## What is needed
Write out the data below word for word, from the line containing "Identify the location of finish-icon." through the end of the data, both included. Leave the pictures out of your copy.

Records drawn from a dataset
--------------------
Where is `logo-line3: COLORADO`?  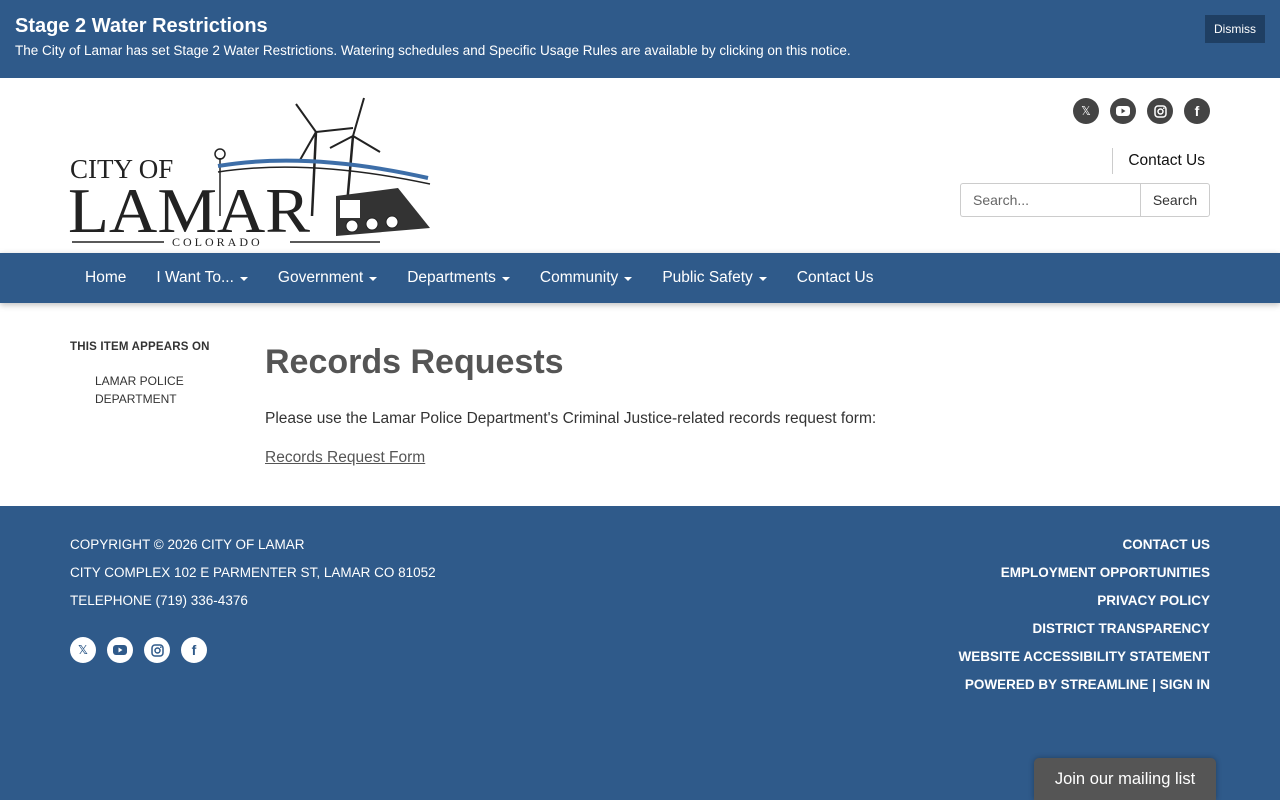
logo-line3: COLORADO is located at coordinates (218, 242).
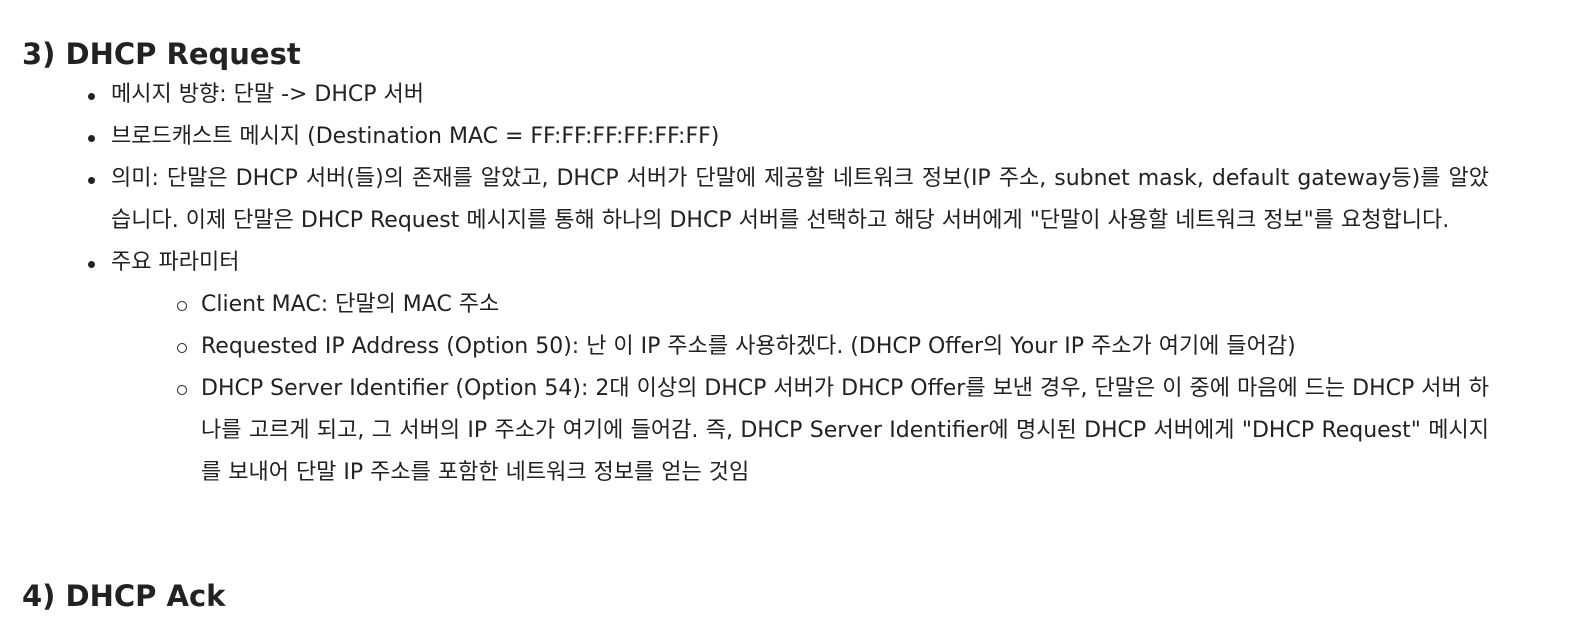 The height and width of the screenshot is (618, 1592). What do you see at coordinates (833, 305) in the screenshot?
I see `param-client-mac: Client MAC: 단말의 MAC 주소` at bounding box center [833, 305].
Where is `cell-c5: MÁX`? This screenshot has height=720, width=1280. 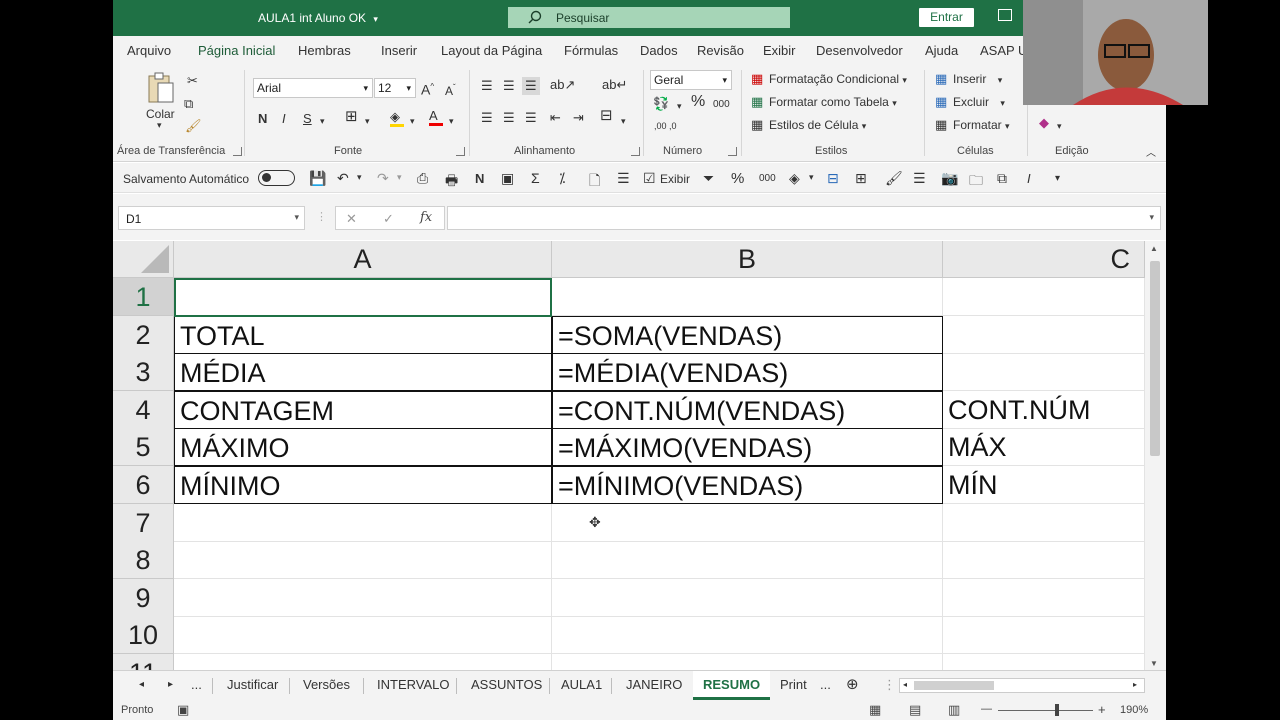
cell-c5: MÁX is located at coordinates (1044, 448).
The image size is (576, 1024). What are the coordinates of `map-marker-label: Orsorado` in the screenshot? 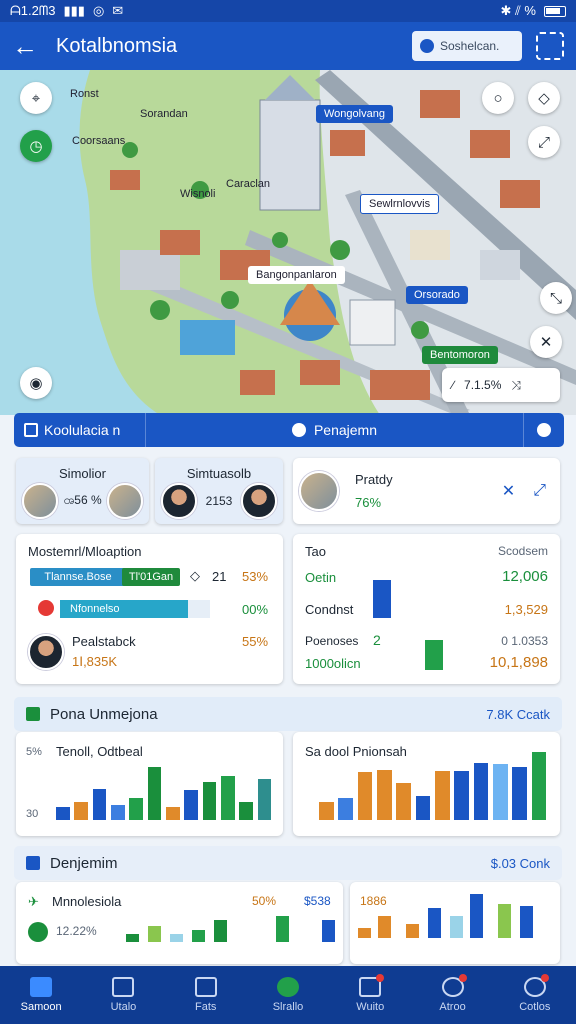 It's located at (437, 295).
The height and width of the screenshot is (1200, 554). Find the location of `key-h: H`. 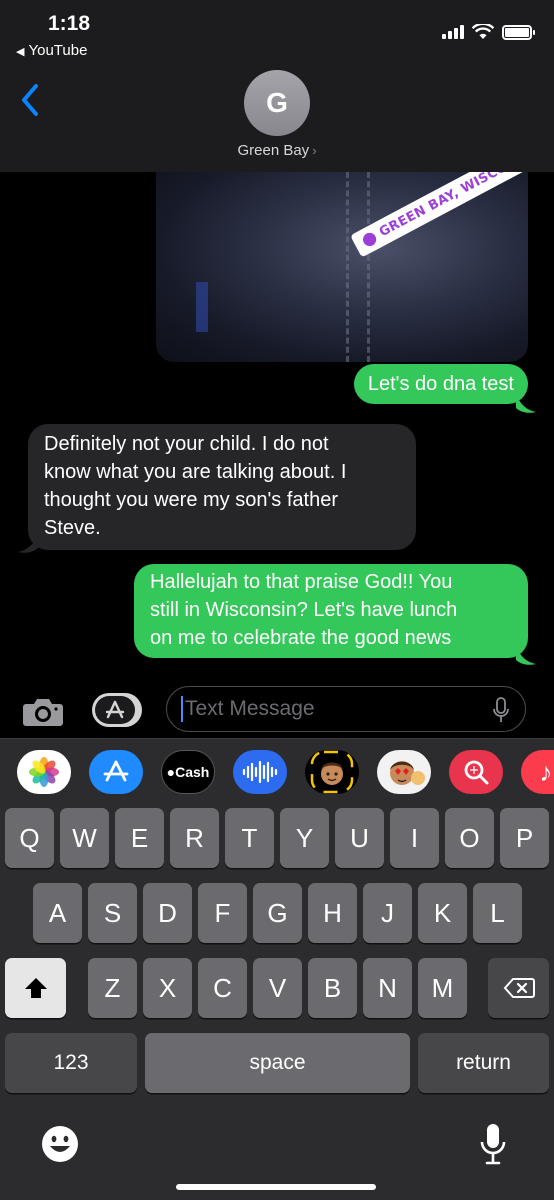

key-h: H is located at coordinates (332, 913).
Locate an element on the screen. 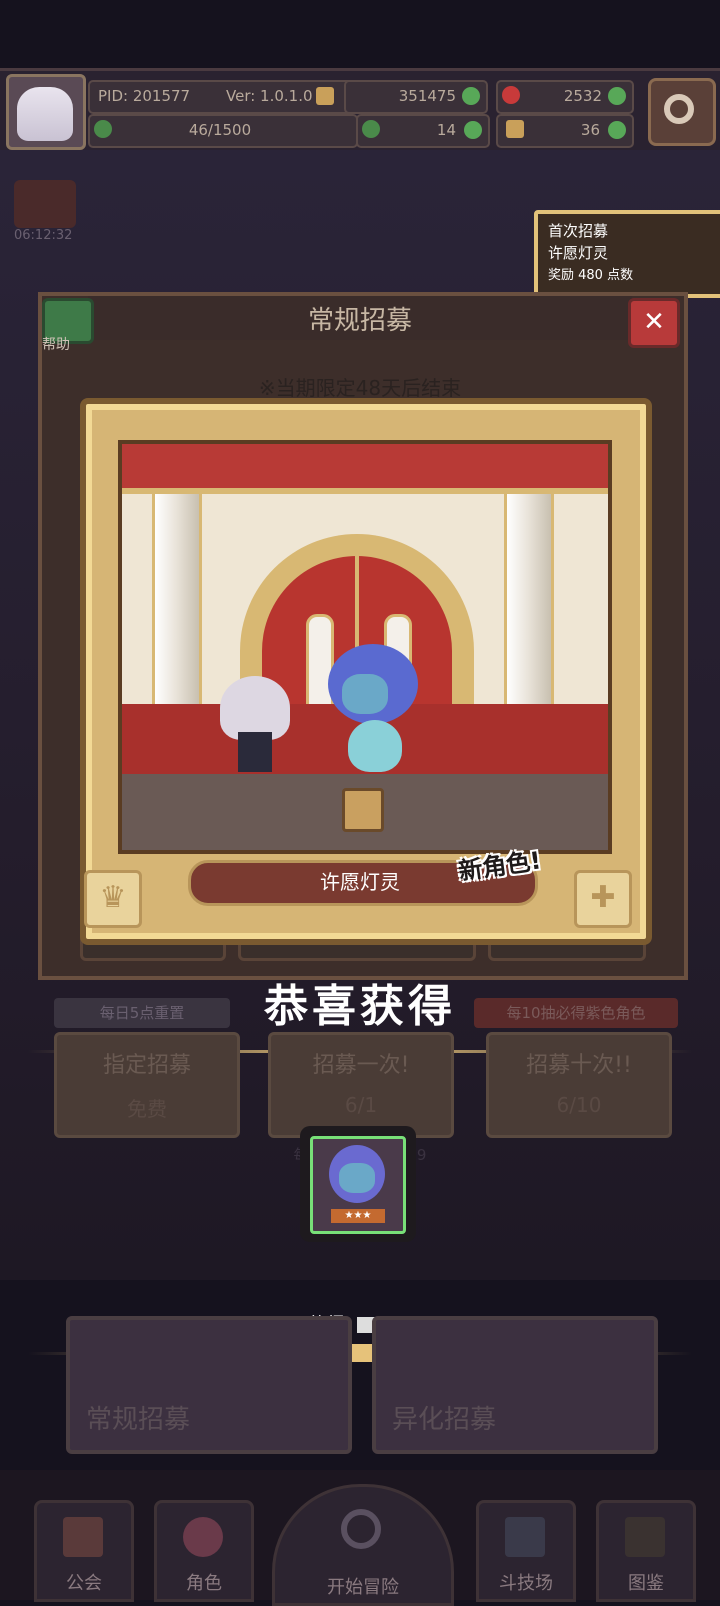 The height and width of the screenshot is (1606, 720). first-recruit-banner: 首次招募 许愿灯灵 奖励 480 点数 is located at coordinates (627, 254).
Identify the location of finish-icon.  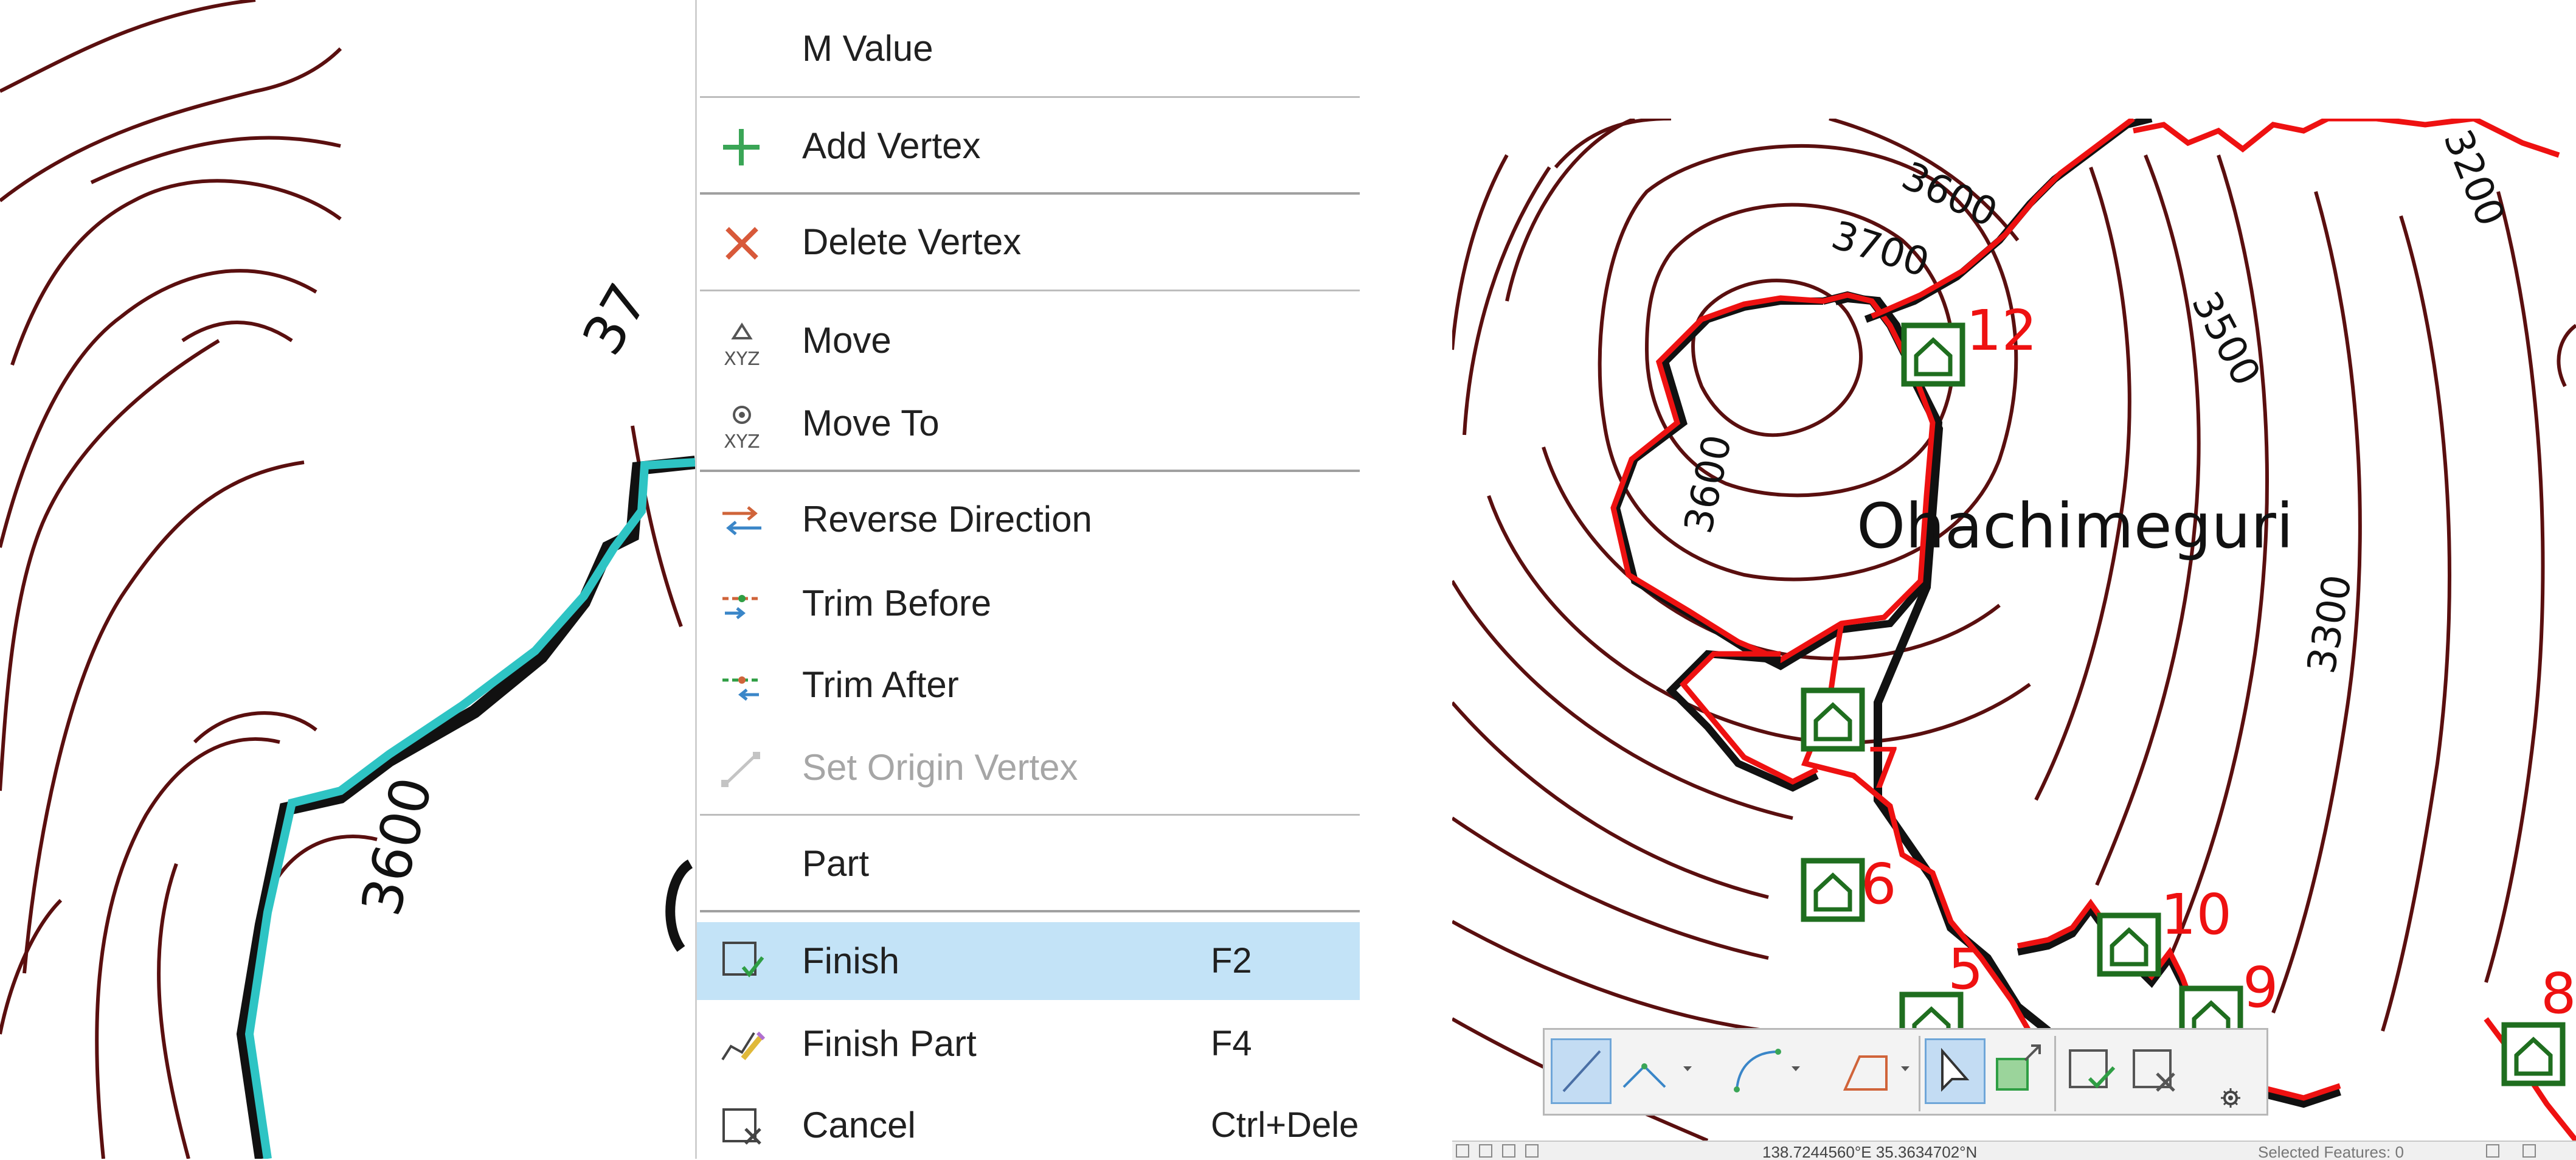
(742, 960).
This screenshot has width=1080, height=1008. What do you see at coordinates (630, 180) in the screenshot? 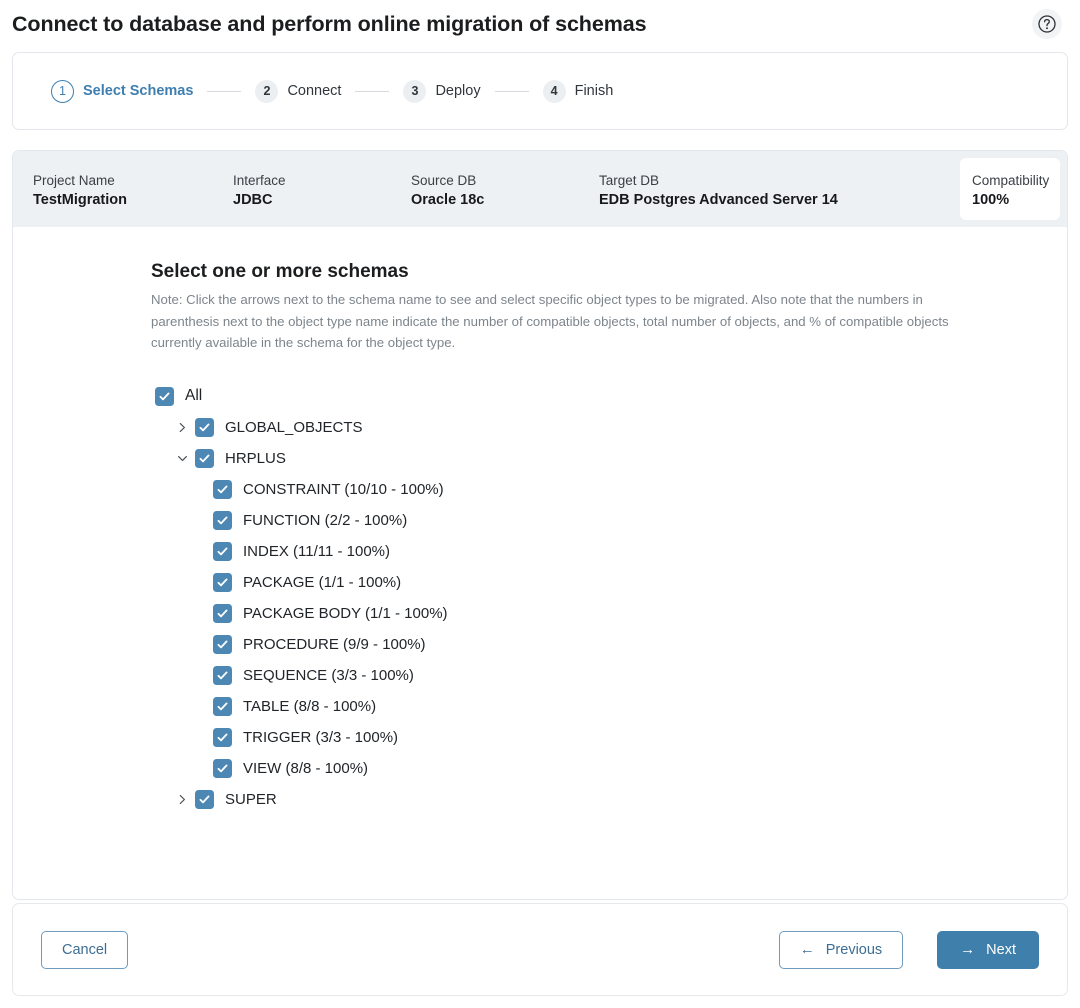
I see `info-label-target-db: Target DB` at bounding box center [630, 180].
--------------------
## Answer section
Identify the location of finish-icon.  
(742, 960).
This screenshot has width=1080, height=1008. What do you see at coordinates (630, 180) in the screenshot? 
I see `info-label-target-db: Target DB` at bounding box center [630, 180].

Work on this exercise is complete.